**Requirement**
In the entries below, find the line with "Open the GS25 mobile voucher product image" and the line with "You are a computer-use agent. Screen dimensions: 1240x952". Reproduce those two lines and every line between them exactly, and nothing more.

*** Opening of Data for this exercise ***

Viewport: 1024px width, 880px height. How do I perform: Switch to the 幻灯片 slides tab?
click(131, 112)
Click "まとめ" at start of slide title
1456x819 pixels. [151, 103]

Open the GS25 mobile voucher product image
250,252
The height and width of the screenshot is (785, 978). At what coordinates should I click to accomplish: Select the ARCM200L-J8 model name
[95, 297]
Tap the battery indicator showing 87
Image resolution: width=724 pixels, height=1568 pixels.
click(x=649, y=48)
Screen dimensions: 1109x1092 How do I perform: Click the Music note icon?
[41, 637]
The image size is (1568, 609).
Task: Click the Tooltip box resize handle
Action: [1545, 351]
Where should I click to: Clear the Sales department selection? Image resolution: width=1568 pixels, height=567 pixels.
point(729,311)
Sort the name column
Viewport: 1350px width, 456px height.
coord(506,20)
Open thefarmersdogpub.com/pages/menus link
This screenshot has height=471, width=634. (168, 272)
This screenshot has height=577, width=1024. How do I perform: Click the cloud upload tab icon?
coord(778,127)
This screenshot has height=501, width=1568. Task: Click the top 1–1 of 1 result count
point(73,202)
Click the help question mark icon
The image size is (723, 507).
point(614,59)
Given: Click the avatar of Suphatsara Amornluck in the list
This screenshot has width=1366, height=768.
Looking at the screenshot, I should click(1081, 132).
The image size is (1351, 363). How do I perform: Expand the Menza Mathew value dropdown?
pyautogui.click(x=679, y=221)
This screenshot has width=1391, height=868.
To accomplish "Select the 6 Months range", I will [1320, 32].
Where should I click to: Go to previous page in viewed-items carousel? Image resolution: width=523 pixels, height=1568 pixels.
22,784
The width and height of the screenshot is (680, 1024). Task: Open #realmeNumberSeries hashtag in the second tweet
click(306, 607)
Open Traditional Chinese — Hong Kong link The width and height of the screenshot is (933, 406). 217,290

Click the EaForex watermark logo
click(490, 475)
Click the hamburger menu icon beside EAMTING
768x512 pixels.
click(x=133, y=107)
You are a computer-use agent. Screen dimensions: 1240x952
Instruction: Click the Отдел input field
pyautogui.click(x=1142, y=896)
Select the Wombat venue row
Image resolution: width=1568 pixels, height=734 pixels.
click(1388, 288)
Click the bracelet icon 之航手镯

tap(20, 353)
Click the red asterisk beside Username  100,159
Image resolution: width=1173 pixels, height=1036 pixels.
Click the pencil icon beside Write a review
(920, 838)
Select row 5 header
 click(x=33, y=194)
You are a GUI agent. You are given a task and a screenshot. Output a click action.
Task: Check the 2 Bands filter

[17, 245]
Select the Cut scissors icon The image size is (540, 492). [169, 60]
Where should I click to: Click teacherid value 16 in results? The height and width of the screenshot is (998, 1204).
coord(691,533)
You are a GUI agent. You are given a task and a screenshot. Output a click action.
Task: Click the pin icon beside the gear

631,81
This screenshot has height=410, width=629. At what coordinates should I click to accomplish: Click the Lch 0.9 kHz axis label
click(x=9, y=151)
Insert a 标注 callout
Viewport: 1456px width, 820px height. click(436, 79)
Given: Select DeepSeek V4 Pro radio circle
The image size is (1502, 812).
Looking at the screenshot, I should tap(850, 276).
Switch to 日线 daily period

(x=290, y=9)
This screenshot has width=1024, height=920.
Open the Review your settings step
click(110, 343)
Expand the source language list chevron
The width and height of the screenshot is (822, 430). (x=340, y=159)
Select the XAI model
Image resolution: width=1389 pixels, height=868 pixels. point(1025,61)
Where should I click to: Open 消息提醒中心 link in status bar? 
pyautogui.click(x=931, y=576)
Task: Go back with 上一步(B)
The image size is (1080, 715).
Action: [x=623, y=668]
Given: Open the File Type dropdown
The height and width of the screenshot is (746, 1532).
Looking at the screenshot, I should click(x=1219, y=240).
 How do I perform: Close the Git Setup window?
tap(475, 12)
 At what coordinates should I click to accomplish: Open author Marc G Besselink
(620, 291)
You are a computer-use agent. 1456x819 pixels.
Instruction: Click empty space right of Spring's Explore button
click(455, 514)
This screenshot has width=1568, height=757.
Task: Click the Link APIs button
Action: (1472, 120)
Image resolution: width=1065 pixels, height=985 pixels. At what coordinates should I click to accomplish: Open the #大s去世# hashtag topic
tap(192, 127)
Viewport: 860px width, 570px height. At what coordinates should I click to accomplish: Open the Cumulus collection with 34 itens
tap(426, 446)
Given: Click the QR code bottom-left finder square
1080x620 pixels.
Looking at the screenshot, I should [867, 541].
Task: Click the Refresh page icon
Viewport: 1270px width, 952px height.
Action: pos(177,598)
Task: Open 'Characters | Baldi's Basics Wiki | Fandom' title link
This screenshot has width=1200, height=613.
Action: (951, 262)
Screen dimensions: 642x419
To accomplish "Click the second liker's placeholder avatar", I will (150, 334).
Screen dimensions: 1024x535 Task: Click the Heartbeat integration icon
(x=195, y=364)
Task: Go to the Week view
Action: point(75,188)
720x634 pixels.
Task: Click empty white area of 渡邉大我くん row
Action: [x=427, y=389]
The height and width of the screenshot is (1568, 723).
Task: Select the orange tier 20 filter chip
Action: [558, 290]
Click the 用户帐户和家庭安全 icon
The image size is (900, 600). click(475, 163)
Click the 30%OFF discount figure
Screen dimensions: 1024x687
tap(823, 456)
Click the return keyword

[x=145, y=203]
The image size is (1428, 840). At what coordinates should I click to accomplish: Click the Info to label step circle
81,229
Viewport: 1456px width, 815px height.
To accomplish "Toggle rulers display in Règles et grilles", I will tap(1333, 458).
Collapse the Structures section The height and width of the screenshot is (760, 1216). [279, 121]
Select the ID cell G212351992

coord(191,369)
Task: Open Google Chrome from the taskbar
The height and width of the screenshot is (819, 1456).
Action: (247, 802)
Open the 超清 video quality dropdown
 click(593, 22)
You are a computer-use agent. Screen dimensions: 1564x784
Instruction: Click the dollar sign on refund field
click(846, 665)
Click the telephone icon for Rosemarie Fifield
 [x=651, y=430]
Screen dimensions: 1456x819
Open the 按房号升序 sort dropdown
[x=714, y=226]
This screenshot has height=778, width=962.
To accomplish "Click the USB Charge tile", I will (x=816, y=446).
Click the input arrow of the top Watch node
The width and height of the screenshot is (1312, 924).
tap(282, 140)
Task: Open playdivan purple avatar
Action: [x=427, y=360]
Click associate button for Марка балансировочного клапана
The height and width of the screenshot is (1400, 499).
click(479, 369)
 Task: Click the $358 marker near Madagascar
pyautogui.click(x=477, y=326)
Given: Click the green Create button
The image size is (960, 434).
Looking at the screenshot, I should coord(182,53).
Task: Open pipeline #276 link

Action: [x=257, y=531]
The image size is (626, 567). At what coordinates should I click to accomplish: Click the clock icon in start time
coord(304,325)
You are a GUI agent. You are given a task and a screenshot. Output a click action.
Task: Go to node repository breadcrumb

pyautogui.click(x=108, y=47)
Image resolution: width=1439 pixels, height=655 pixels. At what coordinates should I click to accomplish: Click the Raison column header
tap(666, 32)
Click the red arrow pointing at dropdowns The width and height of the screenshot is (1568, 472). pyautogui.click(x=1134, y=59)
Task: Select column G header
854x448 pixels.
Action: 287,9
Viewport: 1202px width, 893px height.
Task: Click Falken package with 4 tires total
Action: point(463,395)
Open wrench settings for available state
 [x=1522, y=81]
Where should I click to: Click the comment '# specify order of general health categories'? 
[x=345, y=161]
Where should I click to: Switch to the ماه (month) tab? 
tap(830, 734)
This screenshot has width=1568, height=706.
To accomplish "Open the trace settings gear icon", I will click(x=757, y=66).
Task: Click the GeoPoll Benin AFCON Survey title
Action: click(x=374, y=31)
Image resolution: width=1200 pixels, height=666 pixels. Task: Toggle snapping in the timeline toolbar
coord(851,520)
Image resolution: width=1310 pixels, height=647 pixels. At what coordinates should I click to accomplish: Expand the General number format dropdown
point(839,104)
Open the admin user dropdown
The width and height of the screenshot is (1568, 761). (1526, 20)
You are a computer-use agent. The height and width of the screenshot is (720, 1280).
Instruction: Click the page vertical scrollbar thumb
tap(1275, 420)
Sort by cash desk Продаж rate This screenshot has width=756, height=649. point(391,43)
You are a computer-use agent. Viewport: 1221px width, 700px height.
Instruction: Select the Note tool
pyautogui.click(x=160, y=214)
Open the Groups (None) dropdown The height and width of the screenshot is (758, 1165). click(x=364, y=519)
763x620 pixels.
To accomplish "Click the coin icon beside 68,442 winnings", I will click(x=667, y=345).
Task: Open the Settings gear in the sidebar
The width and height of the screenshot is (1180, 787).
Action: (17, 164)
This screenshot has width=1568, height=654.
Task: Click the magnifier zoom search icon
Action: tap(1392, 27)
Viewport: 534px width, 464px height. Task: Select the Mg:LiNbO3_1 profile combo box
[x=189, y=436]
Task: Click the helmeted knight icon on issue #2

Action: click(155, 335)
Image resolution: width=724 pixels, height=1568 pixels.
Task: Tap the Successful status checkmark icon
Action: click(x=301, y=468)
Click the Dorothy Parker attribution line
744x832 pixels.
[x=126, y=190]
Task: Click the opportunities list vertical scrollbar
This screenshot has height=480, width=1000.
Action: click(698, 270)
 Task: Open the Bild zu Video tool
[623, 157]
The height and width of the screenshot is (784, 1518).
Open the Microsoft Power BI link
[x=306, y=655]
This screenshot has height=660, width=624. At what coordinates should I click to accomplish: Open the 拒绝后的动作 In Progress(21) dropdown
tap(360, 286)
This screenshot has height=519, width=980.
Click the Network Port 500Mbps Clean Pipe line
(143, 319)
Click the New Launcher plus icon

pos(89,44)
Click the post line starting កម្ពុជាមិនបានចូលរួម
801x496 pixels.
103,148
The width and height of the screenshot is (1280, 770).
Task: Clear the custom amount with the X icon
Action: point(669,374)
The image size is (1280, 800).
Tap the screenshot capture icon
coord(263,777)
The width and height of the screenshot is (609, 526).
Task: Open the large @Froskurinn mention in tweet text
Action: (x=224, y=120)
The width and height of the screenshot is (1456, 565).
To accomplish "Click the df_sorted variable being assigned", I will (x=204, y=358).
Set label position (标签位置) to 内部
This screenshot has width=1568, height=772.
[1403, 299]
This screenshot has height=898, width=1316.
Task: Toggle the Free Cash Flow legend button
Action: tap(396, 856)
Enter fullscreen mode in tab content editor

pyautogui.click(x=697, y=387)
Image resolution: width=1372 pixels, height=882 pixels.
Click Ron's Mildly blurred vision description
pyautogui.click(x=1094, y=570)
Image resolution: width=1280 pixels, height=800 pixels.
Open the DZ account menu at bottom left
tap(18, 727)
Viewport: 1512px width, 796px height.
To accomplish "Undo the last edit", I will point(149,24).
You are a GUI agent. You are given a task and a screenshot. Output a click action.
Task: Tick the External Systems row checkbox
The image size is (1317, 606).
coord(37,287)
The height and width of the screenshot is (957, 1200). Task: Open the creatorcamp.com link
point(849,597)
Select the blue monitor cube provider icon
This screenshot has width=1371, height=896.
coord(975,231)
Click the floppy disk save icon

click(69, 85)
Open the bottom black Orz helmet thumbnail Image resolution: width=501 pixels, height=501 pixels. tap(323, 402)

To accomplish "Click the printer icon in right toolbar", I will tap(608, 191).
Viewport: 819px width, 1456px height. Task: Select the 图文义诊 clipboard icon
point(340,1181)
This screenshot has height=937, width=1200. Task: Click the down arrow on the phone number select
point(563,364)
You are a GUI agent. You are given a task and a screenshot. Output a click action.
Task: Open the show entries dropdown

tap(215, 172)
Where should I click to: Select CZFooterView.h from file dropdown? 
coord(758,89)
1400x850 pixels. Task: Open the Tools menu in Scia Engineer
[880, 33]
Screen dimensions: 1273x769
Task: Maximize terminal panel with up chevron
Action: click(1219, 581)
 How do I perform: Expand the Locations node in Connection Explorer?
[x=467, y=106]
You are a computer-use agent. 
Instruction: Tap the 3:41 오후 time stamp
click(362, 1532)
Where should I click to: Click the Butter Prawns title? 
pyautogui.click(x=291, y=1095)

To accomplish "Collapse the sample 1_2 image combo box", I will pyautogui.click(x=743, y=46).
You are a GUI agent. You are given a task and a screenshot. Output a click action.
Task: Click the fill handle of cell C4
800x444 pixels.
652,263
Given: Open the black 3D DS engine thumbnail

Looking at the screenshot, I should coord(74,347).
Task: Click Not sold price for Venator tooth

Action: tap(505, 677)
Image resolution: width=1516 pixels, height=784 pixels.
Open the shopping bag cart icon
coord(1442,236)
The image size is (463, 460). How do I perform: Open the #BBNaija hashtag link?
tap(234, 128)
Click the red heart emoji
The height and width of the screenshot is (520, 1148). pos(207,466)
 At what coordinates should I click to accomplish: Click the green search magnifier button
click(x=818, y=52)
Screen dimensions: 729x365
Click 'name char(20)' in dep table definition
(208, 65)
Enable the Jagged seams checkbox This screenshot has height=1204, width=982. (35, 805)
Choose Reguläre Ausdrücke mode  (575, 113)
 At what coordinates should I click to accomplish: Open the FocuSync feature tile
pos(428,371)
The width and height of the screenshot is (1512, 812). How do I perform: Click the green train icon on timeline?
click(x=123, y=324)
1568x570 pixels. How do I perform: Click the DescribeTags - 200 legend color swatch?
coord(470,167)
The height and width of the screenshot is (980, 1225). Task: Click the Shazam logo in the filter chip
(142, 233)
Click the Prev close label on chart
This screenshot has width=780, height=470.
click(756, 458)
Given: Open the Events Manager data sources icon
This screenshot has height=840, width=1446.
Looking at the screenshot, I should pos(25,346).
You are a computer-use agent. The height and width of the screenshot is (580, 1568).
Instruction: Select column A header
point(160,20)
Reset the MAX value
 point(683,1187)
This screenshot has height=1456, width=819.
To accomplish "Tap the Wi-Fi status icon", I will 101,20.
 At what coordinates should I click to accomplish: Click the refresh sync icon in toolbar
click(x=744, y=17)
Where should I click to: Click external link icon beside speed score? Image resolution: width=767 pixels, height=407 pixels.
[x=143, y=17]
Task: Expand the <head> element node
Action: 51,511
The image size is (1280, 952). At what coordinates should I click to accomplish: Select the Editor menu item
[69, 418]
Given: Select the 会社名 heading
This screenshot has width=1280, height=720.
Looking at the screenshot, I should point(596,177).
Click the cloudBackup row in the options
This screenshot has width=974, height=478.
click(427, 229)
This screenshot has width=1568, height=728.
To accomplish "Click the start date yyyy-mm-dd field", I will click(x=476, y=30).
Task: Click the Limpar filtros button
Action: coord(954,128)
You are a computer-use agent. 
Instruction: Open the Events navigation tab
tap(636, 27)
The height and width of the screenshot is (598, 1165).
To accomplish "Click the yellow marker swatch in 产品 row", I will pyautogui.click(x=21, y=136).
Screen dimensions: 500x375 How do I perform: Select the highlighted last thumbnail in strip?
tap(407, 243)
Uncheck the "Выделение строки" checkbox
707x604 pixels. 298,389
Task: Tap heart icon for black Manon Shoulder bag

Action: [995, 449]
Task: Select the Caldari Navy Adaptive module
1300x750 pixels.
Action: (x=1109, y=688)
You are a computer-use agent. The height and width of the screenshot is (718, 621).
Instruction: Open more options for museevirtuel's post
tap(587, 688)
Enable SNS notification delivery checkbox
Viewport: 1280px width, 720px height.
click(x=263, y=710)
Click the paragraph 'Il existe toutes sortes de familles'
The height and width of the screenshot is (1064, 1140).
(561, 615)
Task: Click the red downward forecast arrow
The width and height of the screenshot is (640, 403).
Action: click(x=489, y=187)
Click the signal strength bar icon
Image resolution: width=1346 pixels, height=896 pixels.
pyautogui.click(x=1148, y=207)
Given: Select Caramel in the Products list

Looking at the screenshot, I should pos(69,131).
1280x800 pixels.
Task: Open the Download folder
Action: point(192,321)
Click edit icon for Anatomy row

*** Close of Data for this exercise ***

**Answer section**
Open the GS25 mobile voucher product image
250,252
The height and width of the screenshot is (785, 978). At what coordinates should I click to accomplish: Select the ARCM200L-J8 model name
[95, 297]
Tap the battery indicator showing 87
Image resolution: width=724 pixels, height=1568 pixels.
click(x=649, y=48)
Screen dimensions: 1109x1092 How do I perform: Click the Music note icon?
[41, 637]
The image size is (1568, 609).
Task: Click the Tooltip box resize handle
Action: [1545, 351]
Where should I click to: Clear the Sales department selection? Image resolution: width=1568 pixels, height=567 pixels.
point(729,311)
Sort the name column
Viewport: 1350px width, 456px height.
coord(506,20)
Open thefarmersdogpub.com/pages/menus link
This screenshot has height=471, width=634. (168, 272)
This screenshot has height=577, width=1024. How do I perform: Click the cloud upload tab icon?
coord(778,127)
This screenshot has height=501, width=1568. Task: Click the top 1–1 of 1 result count
point(73,202)
Click the help question mark icon
The image size is (723, 507).
point(614,59)
Given: Click the avatar of Suphatsara Amornluck in the list
This screenshot has width=1366, height=768.
Looking at the screenshot, I should click(1081, 132).
The image size is (1351, 363). How do I perform: Expand the Menza Mathew value dropdown?
pyautogui.click(x=679, y=221)
This screenshot has width=1391, height=868.
To accomplish "Select the 6 Months range", I will [1320, 32].
Where should I click to: Go to previous page in viewed-items carousel? Image resolution: width=523 pixels, height=1568 pixels.
22,784
The width and height of the screenshot is (680, 1024). Task: Open #realmeNumberSeries hashtag in the second tweet
click(306, 607)
Open Traditional Chinese — Hong Kong link The width and height of the screenshot is (933, 406). 217,290

Click the EaForex watermark logo
click(490, 475)
Click the hamburger menu icon beside EAMTING
768x512 pixels.
click(x=133, y=107)
You are a computer-use agent. Screen dimensions: 1240x952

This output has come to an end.